Monday, January 16, 2006

Falling Ice

Reason #1 why I love NYC: Central Park. Central Park is 843 acres (6% of Manhattan’s total acreage), and it runs 2.5 miles north to south and .5 miles west to east. And it is blissfully peaceful. If you have ever lived or visited here, you know that Manhattan is busy, crowded, and loud. The Park is a little piece of heaven for me.

I took these today as I wandered through the south end:







And, yes, that is snow on the ground. This weekend the temperature plunged 30 degrees overnight as a storm passed through. (By the way, what’s up with sleet? My understanding is that it is frozen rain – isn’t that hail? Is there a difference? In my book, ice falling from the sky is ice falling from the sky.)
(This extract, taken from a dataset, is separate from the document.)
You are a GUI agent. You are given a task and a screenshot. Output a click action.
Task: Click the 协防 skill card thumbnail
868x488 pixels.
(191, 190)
For all of you enjoying the 70-degree weather in California, you’ll love this: on Sunday, I decided to go to the Cooper-Hewitt Museum (http://ndm.si.edu/) to see the Fashion in Colors exhibit. I got all bundled up and was no more than 10 steps outside of my building when the bitterly cold wind almost knocked me down. So what did I do? Brave the elements for a little culture? Hell no. I turned around and went right back inside. Culture just might have to wait until the springtime.

1 Comments:

Blogger Joe said...

I think sleet are those painful shards of ice that melt quickly after embedding themselves in your skin while hail are more rock like projectiles that knock you unconcious. But that's just a guess.

Great pictures. I used to eat lunch by that pond a few years back when I worked on 54th and 6th. Great place to get away from the noise.